Healthcare in Saskatchewan is Under Attack
The Saskatchewan government, led by premier Scott Moe and his Sask Party, is planning on privatizing surgical procedures due to the backlog that piled up in the fall while the forth wave of Covid hit the province. Though the premier, who recently took a call from a leader of a group opposing Covid health measures, would blame the public-nature of our healthcare system for the backlog, it is truly the fault of him, his health minister, and their party for ignoring the advice of health professionals and avoiding taking action in the summer for the inevitable fall wave of Covid, resulting in the almost-collapse of our healthcare system.
The Sask Party, which has been moving further and further to the far-right in recent years, is effectively taking a system that they are responsible for, allowing it to break down, and then attempting to replace it with a different system that is much worse for users but more profitable to their corporate allies, in what is a classic move by conservative politicians. Exploiting a pandemic for personal gain is par for the course for grifters like this. After all, this is the party of former premier Brad Wall, who after privatizing many aspects of the province, weakening labour and environmental regulations, and racking up the debt of the province, left politics to join various corporate boards. No one should expect anything less from the Sask Party.
The for-profit model in today's capitalism requires consistent growth and the maximization of returns to shareholders, which almost always results in cost cutting in every area possible, like we have seen in nursing homes and almost every other corporatized sector.
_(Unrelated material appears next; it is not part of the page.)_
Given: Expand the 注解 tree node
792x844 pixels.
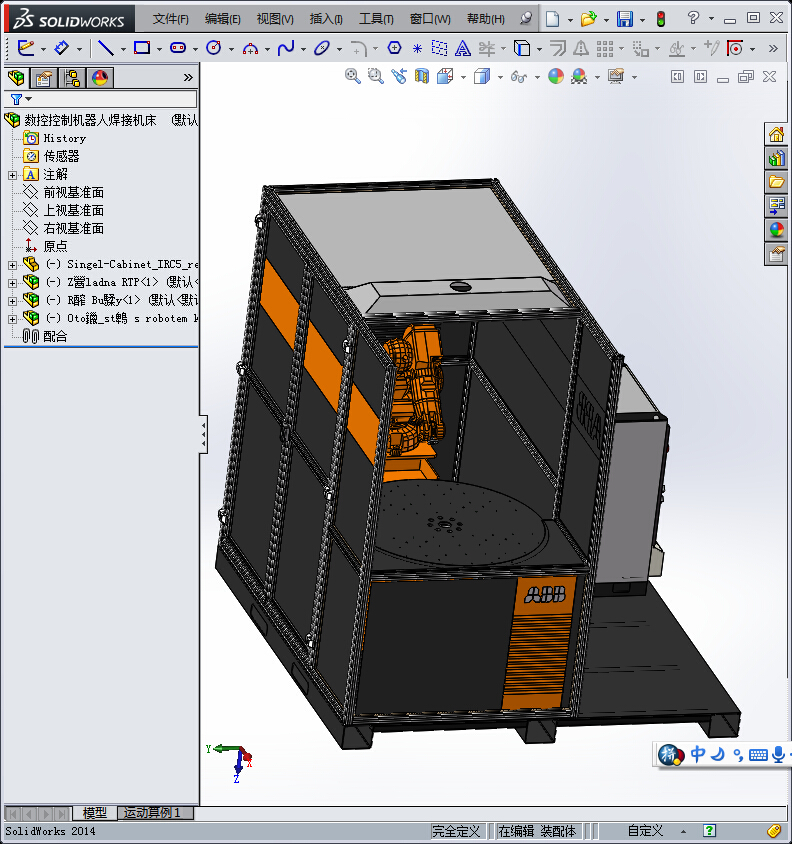Looking at the screenshot, I should [x=12, y=175].
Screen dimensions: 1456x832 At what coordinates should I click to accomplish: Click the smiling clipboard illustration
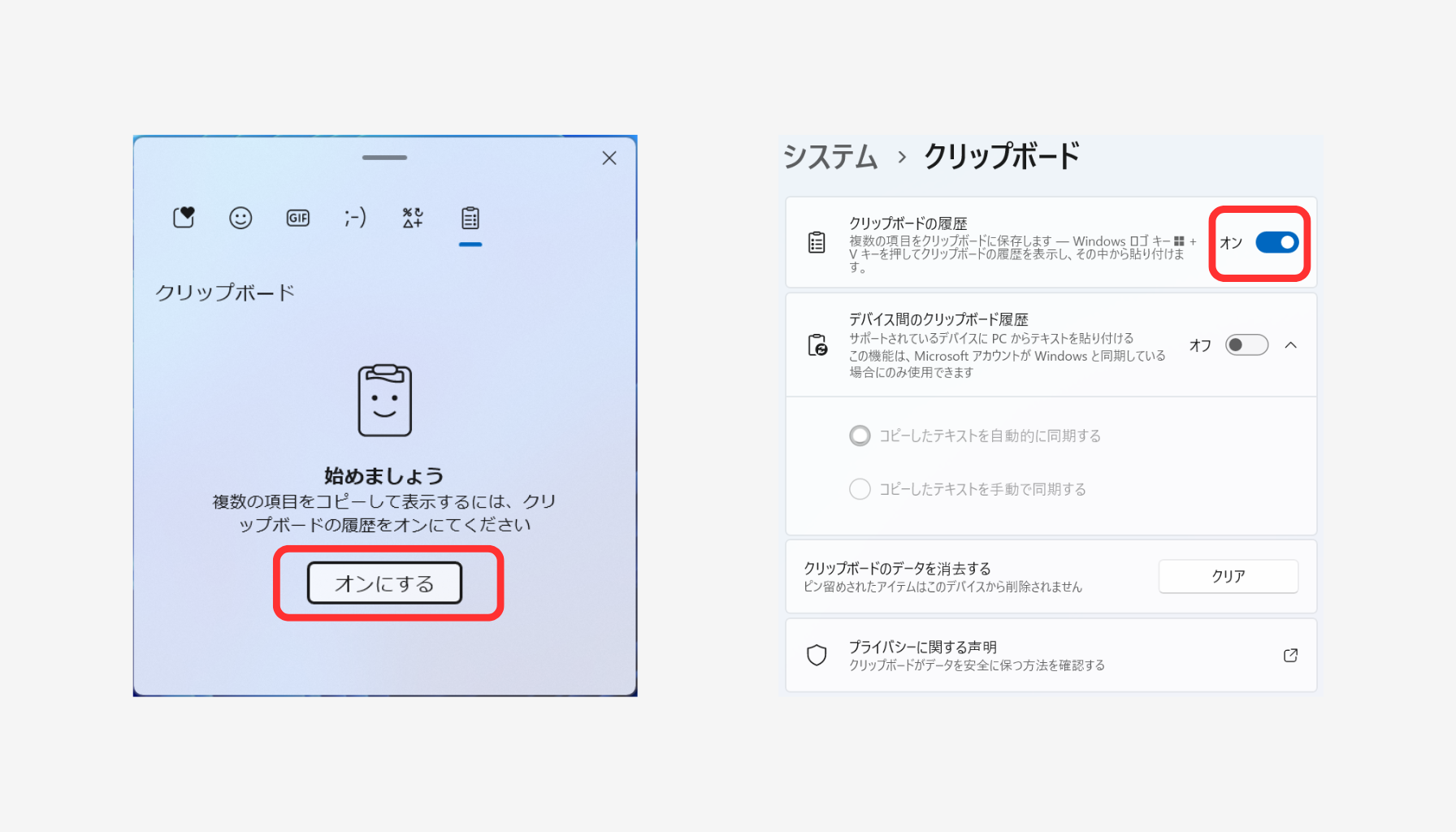tap(384, 401)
This cost-cutting includes using low-paid, overworked, and under-skilled workers outside of unions. I am not sure how lowering the quality of healthcare delivery is going to result in better outcomes for patients.
Healthcare is a natural monopoly, meaning there is little to no competition, and hence no incentive for innovation. Privatizing surgeries that are still paid for by public funds is not going to suddenly create a burgeoning healthcare industry outside the public model. Americans pay almost double we do per capita for their private healthcare and yet have worse overall outcomes, from a lower life expectancy to higher infant mortality rates. Who in their right mind looks at the American healthcare system and thinks "ya, that's what we should do?”
It is also insane to think that it would be cheaper for Saskatchewan taxpayers to pay for an ad hoc private surgery system to temporarily set up shop here. No company is going to make that kind of investment without the ability for a huge payout. Once established though, it is going to be extremely lucrative and quite easy to make a large amount of money because healthcare isn't something people want, it's something people need. This feature of capitalism is exactly why Tommy Douglas introduced medicare to Canada and Saskatchewan in the 1960s.
Allowing healthcare to regress back to a for-profit model is going to have a tremendous cost on both taxpayers and the most vulnerable people of this province, all so that donors of the Sask Party can benefit from this government's own incompetence and negligence. This cannot be allowed to go forward.